Lista de tareas:
[a] En el texto sobre la imagen del profeta, ¿por qué se enfrenta Elías al rey Ajab?
[b] Devuelve, sin ningún cambio, el pasaje del texto sobre la imagen del profeta que va de "Consciente o inconscientemente, en" a "que debería caracterizarlas.", ambos incluidos.

Texto seleccionado:
Lo esencial en esta concepción romántica no es, naturalmente, la soledad física, por sugestiva que resulte, sino esa vivencia espiritual que sitúa al profeta muy por encima de sus contemporáneos, aportando una nueva idea de Dios y de la religión. En una cultura como la del siglo XIX, marcada en gran parte por la dialéctica hegeliana y el evolucionismo darwiniano, no es raro que el profeta aparezca como el punto culminante de la evolución religiosa de la humanidad, alcanzando una meta tan alta que le separa radicalmente de todos y los aísla en su misma grandeza. Desde que se divulgó esta imagen del profeta, la situación ha cambiado mucho. Nadie se atrevería hoy a hablar de él como de un solitario que descubre en lo íntimo de su corazón la idea más sublime de Dios y del bien. Hoy el profeta aparece enraizado en una tradición, hijo de una cultura y de una época, marcado, para bien y para mal, por el lenguaje, los gustos, las instituciones, del momento en que vive. Sin duda, muchos de ellos fueron geniales, y es imposible sobrevalorar su aportación a la historia religiosa de la humanidad. También es cierto que determinados momentos de su vida debieron vivirlos en profundo aislamiento, a solas con Dios, como revela el trágico oráculo del Valle de la Visión (Is 22,1-14), o podemos suponer de los meses de Jeremías en la cárcel. Pero la imagen del profeta como un solitario hace demasiadas concesiones a los gustos e ideas de una época para que podamos considerarla válida.
4) El reformador social. Muy relacionada con la imagen anterior es esta otra, que surge también en el siglo XIX y que ha adquirido enorme difusión en nuestros días, incluso con el matiz concreto de “revolucionario social”. Y es fácil comprender su difusión. Ya las tradiciones más antiguas presentan a Natán enfrentándose a David, con motivo del asesinato de Urías y el adulterio con Betsabé (2 Sam 12). También Elías se enfrenta al rey Ajab por apoderarse de la viña del asesinado Nabot (1 Re 21). Y esta lucha por la justicia, sin miedo a oponerse a los más poderosos, es el principio motor de profetas como Amós, Miqueas, Isaías, Oseas, Jeremías y Ezequiel, cada uno desde perspectivas y presupuestos distintos.
Consciente o inconscientemente, en esta valoración del profeta como “reformador” o “revolucionario” social late el deseo de muchos cristianos de justificar determinadas opciones políticas e incluso de atacar la institución eclesiástica, que, tanto dentro de las iglesias protestantes como de la católica, les resulta carente de espíritu crítico y, sobre todo, de esa valentía evangélica y de esa opción radical por los más pobres que debería caracterizarlas.

Sección de datos:
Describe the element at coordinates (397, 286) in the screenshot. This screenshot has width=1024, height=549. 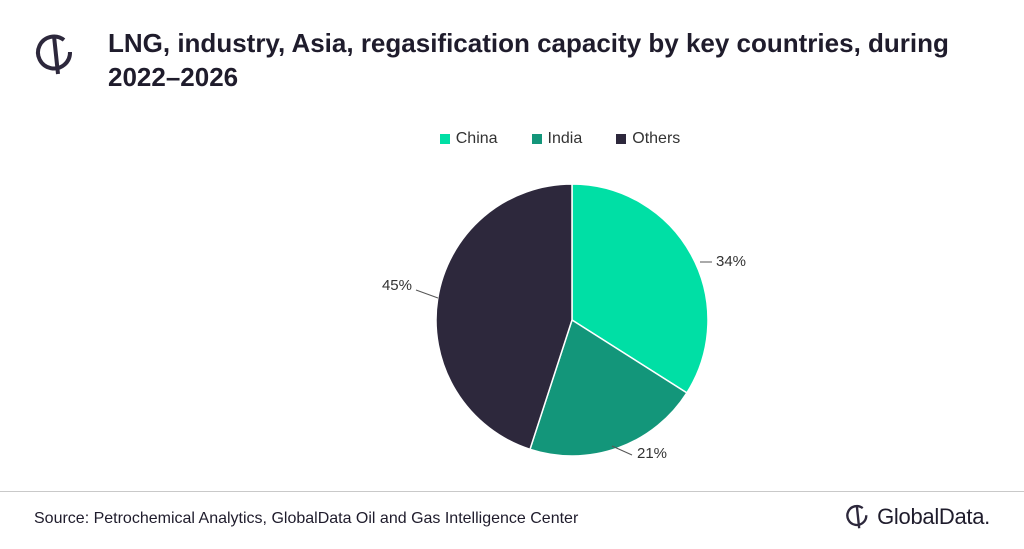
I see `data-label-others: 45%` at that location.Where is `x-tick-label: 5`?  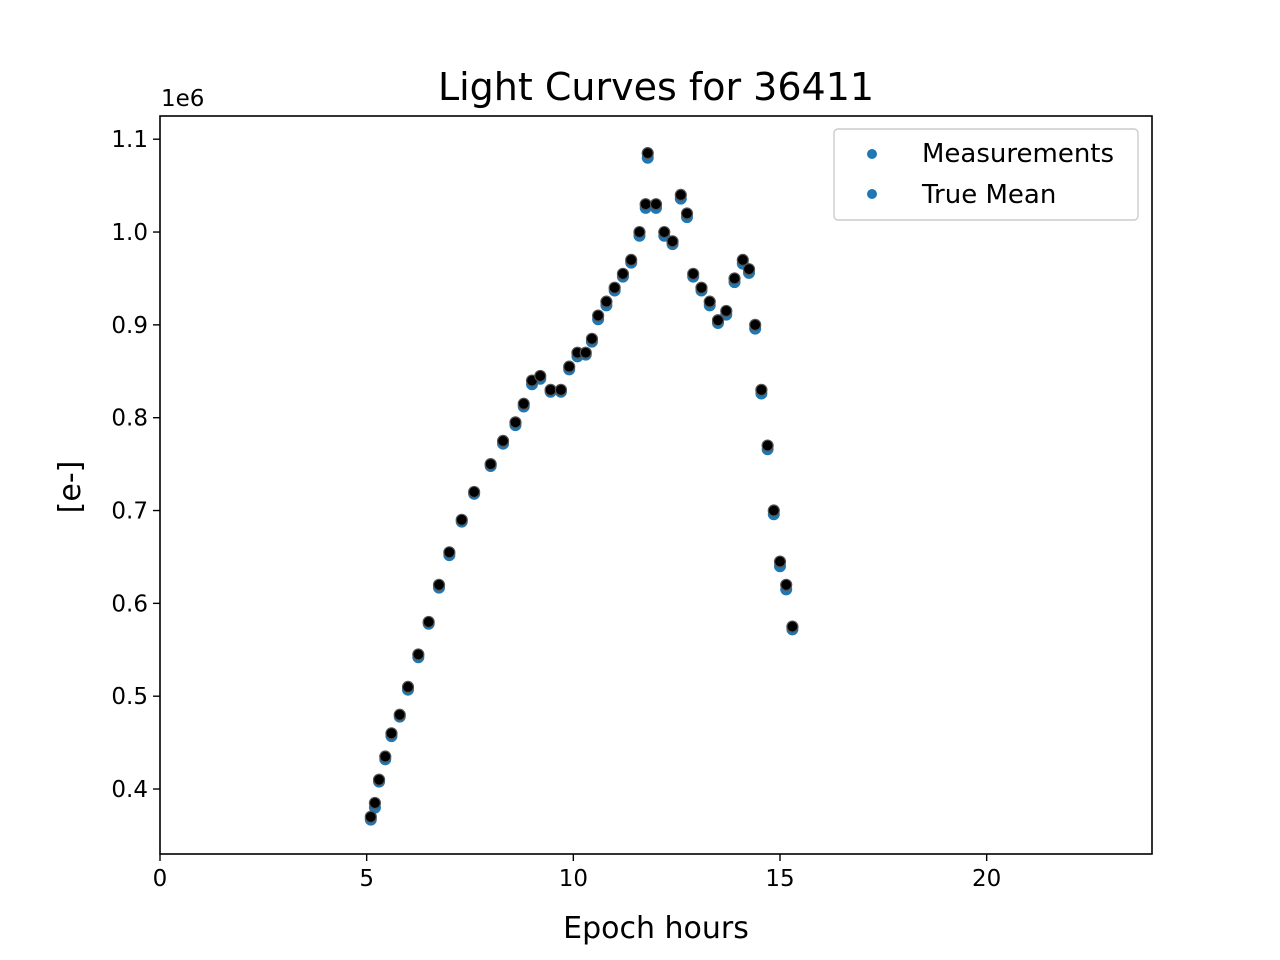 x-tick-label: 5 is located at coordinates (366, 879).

Lista de respuestas:
[a] Por apoderarse de la viña del asesinado Nabot.

[b]
Consciente o inconscientemente, en esta valoración del profeta como “reformador” o “revolucionario” social late el deseo de muchos cristianos de justificar determinadas opciones políticas e incluso de atacar la institución eclesiástica, que, tanto dentro de las iglesias protestantes como de la católica, les resulta carente de espíritu crítico y, sobre todo, de esa valentía evangélica y de esa opción radical por los más pobres que debería caracterizarlas.